Stored items:
######
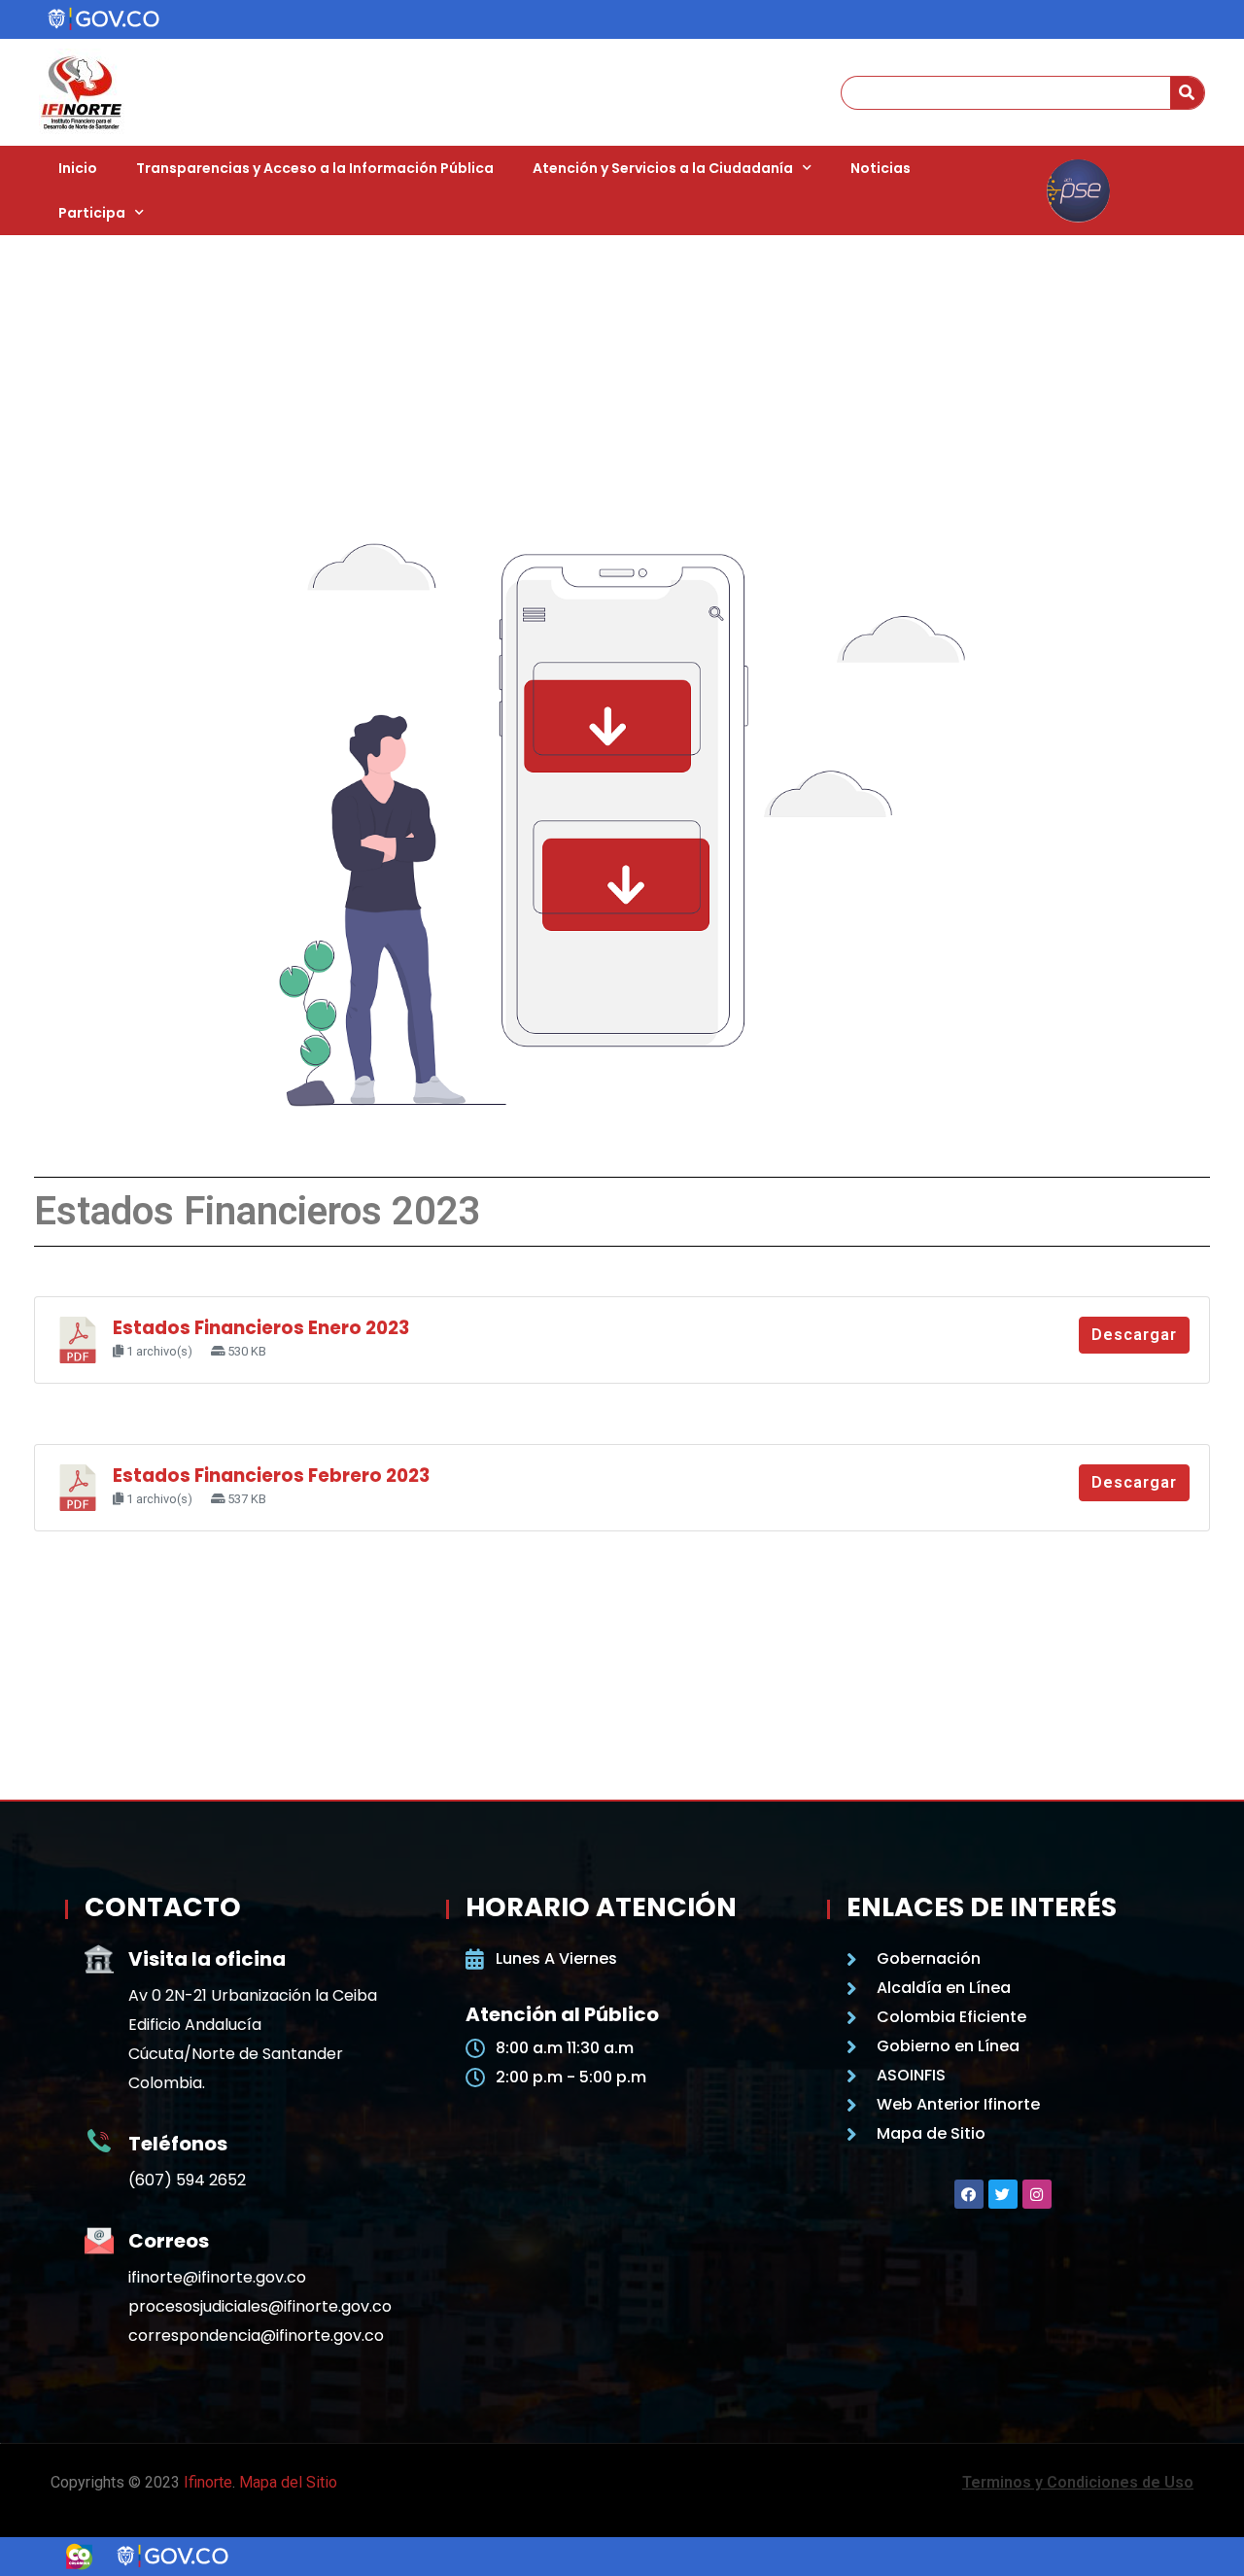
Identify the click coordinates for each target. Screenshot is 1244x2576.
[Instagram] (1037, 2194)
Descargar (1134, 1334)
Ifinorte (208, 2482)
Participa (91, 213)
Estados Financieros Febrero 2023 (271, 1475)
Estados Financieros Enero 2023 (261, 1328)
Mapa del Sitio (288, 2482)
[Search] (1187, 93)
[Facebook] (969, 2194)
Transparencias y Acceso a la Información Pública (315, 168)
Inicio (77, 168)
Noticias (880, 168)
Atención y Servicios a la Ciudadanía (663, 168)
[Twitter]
######
All records above must be output exactly as they stand, excluding pictures.

Identify the click coordinates for each target. Screenshot is 1244x2576.
[Instagram] (1037, 2194)
Descargar (1134, 1334)
Ifinorte (208, 2482)
Participa (91, 213)
Estados Financieros Febrero 2023 (271, 1475)
Estados Financieros Enero 2023 (261, 1328)
Mapa del Sitio (288, 2482)
[Search] (1187, 93)
[Facebook] (969, 2194)
Transparencias y Acceso a la Información Pública (315, 168)
Inicio (77, 168)
Noticias (880, 168)
Atención y Servicios a la Ciudadanía (663, 168)
[Twitter]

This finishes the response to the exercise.